[Data provided]

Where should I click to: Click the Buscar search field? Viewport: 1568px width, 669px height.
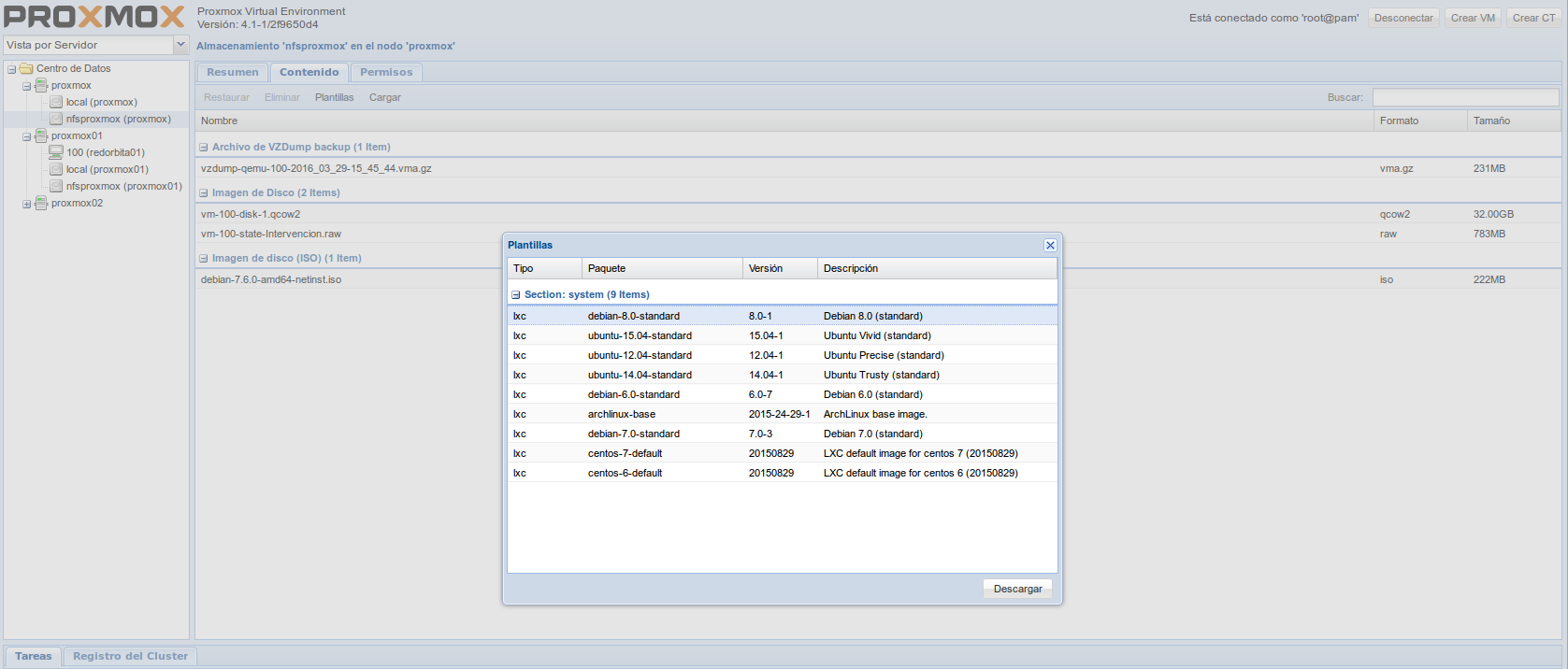point(1464,97)
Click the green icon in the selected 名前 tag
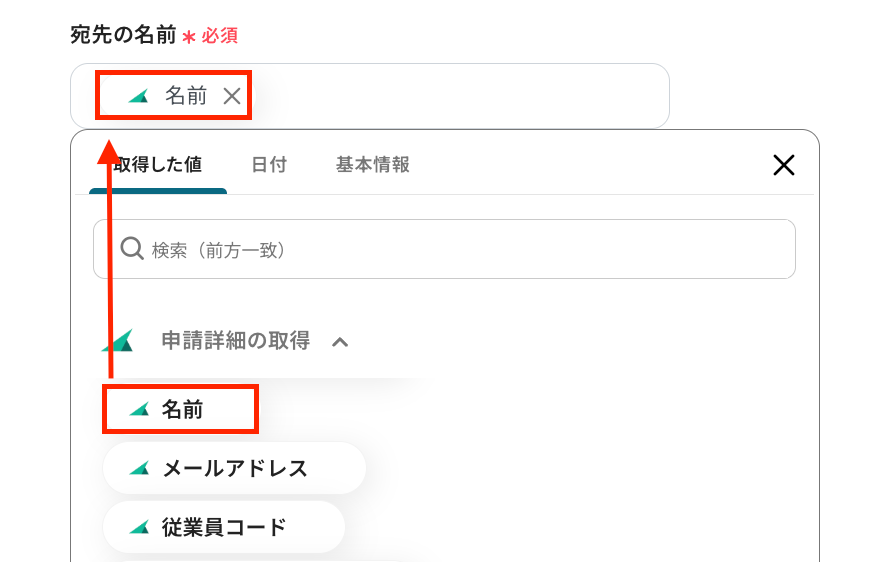 pos(139,96)
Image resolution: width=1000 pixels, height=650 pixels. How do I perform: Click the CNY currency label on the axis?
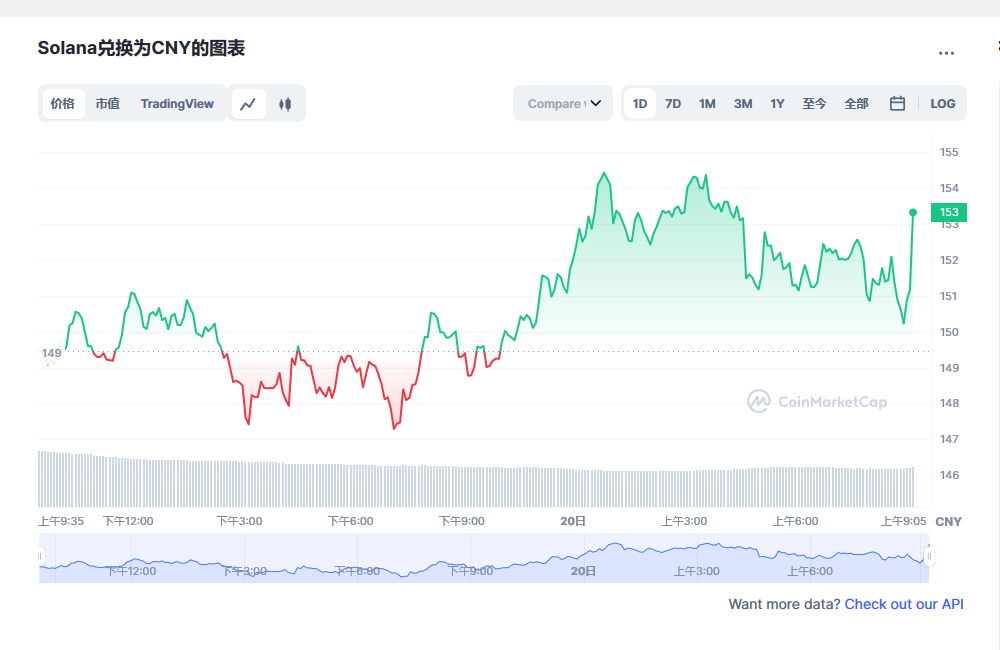[x=947, y=521]
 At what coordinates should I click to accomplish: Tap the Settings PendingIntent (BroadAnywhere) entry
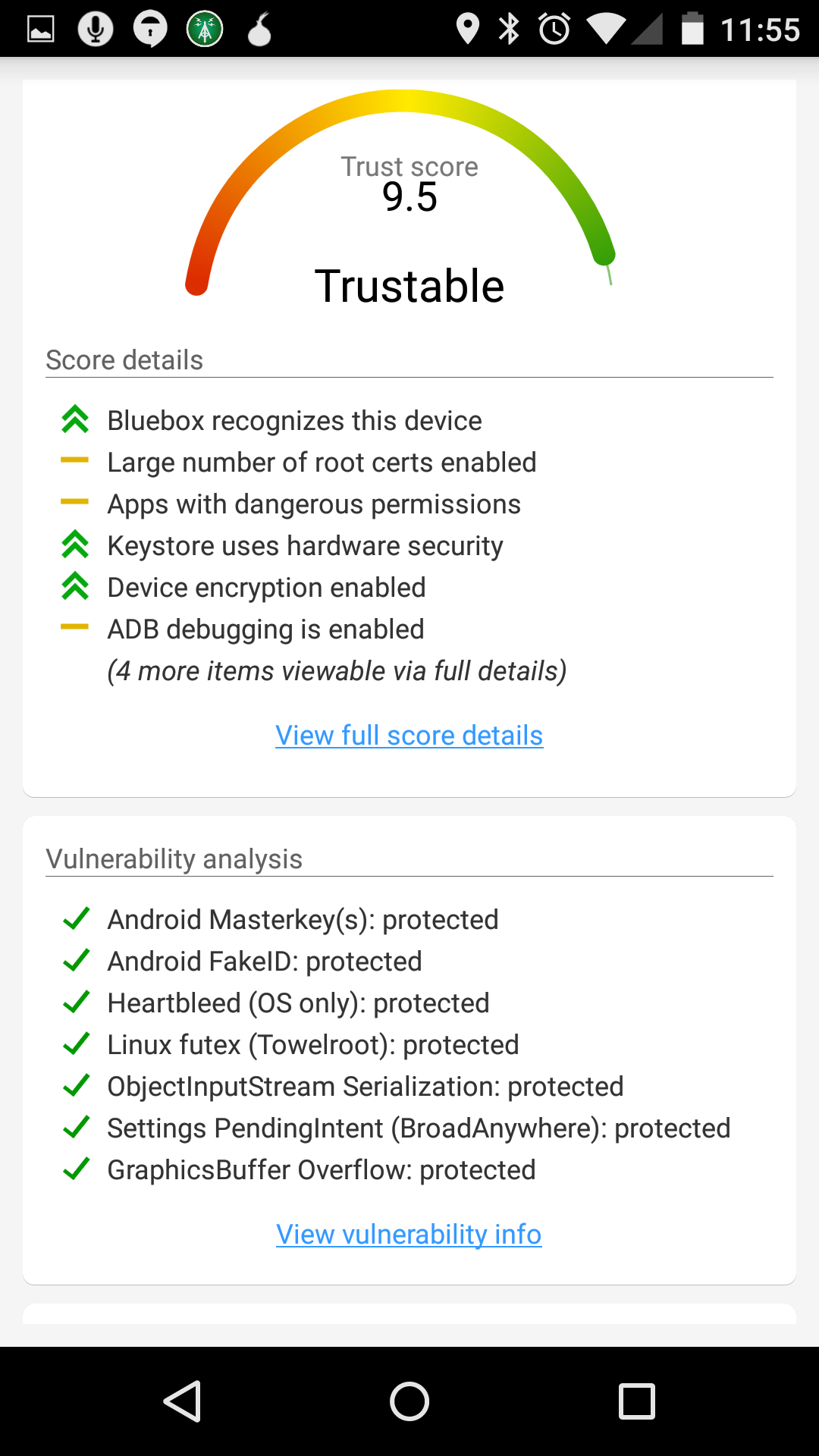click(419, 1128)
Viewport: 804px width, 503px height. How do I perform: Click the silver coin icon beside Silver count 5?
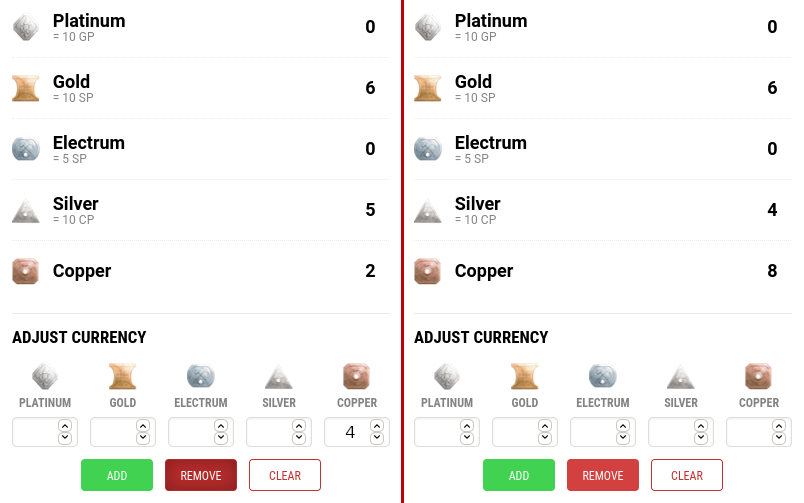26,211
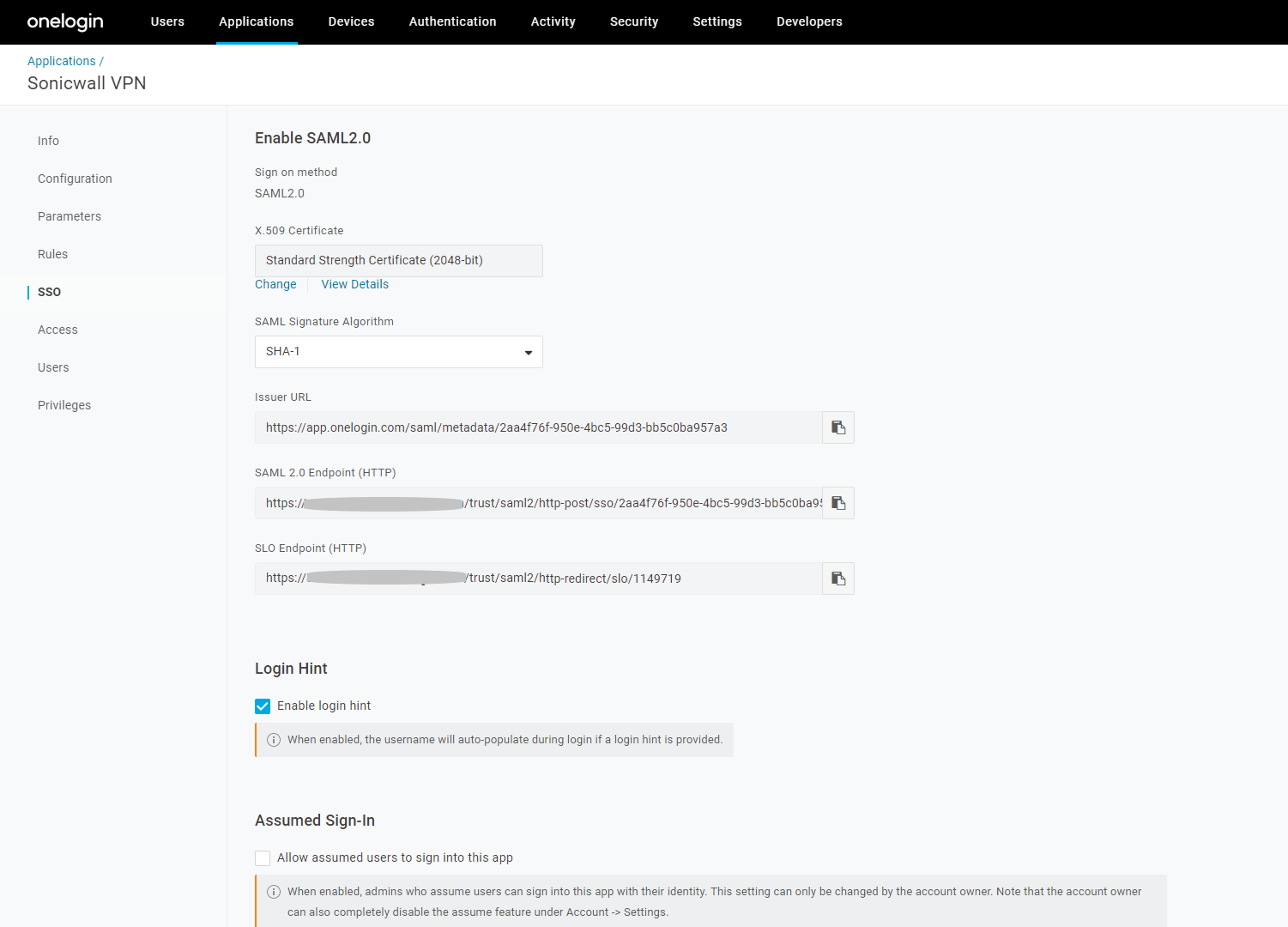This screenshot has height=927, width=1288.
Task: Copy the Issuer URL to clipboard
Action: [x=838, y=427]
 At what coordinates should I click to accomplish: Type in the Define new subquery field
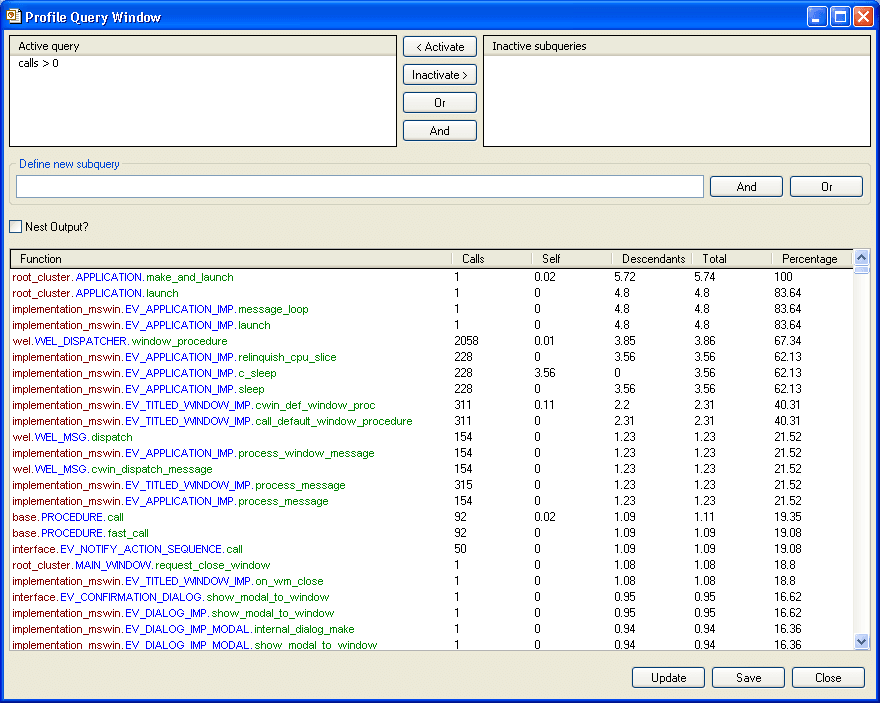click(x=360, y=187)
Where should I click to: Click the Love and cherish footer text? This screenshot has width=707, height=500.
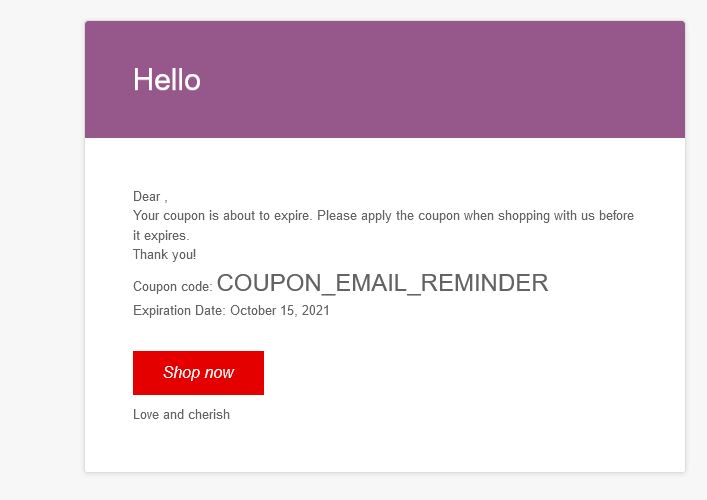[x=181, y=414]
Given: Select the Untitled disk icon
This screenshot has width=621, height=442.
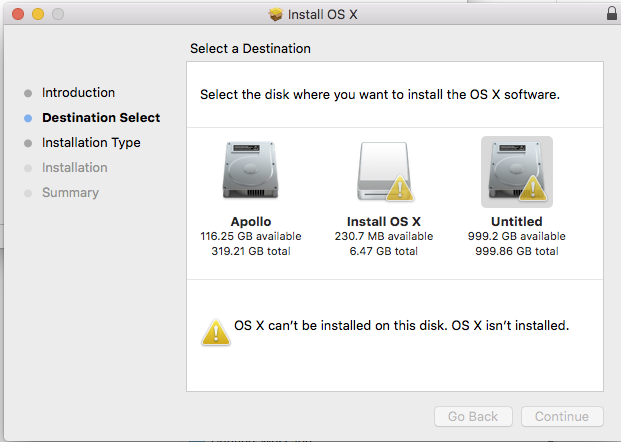Looking at the screenshot, I should pos(516,172).
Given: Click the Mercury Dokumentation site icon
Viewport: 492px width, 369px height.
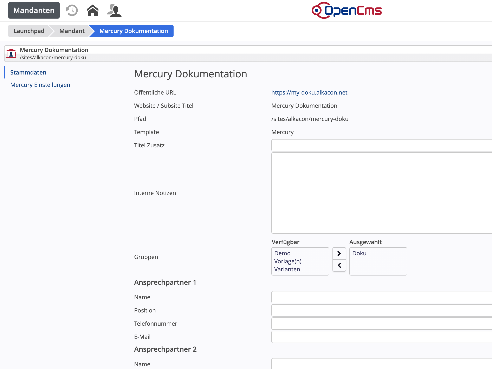Looking at the screenshot, I should tap(11, 53).
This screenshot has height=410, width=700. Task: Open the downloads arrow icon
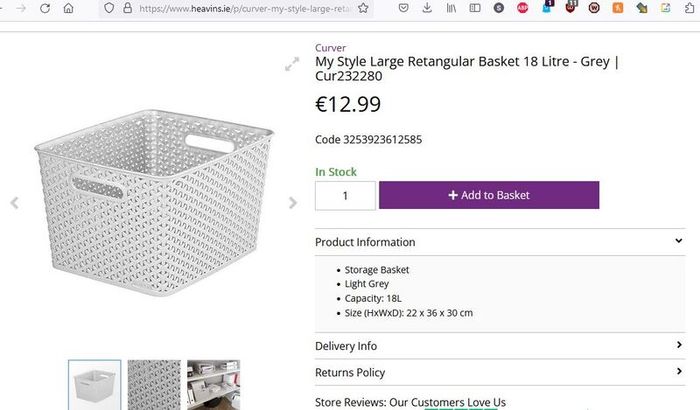tap(427, 8)

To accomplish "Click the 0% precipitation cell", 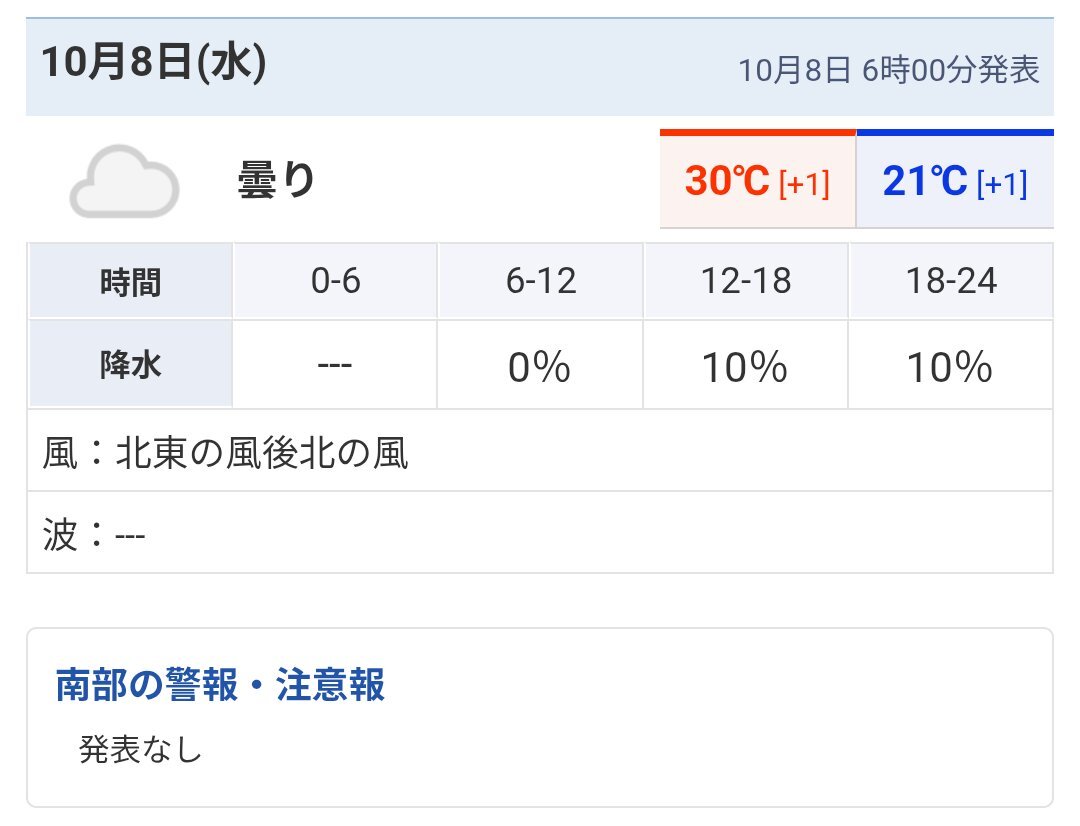I will [x=539, y=367].
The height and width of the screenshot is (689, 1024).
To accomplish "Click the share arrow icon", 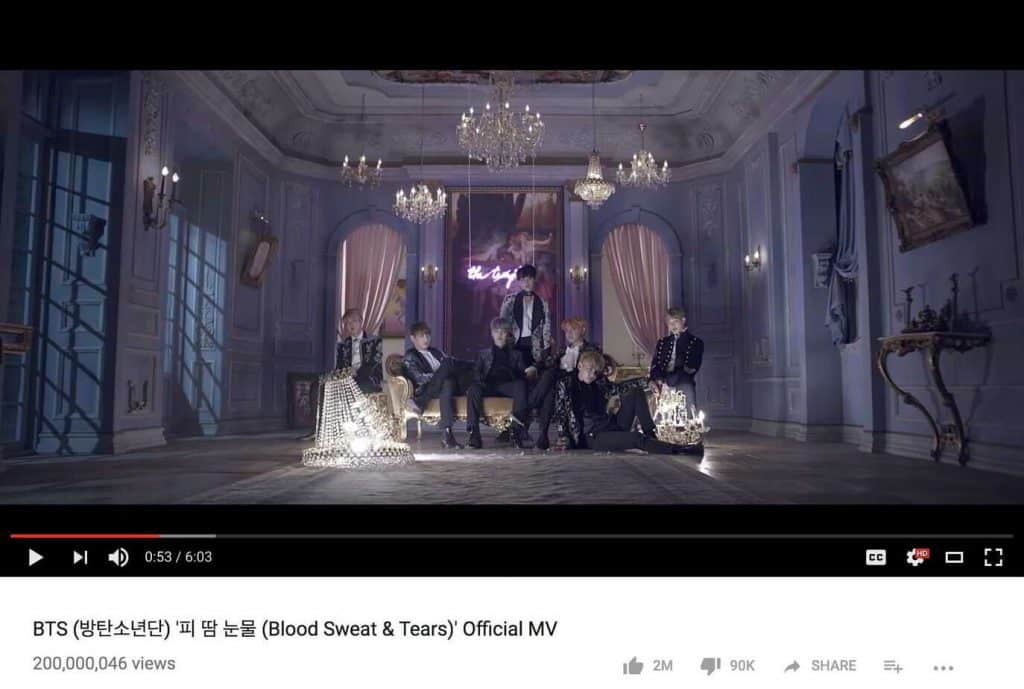I will point(792,665).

[/Data provided]

### Activity
Find the lines of the listing above that hold "Given". Please copy them.

### Answer
Given: Select the Untitled disk icon
Given: Click the Mercury Dokumentation site icon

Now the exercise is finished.